AIM OF THE EXERCISE: Rewrite the rows below as a numbered list, omitting any blank lines.

------

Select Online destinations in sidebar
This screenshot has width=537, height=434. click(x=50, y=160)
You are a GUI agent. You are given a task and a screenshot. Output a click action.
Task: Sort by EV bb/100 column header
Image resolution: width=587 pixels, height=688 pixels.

------

CORRECT OUTPUT:
1. Select Online destinations in sidebar
2. This screenshot has width=537, height=434. click(x=50, y=160)
3. You are a GUI agent. You are given a task and a screenshot. Output a click action.
4. Task: Sort by EV bb/100 column header
5. Image resolution: width=587 pixels, height=688 pixels.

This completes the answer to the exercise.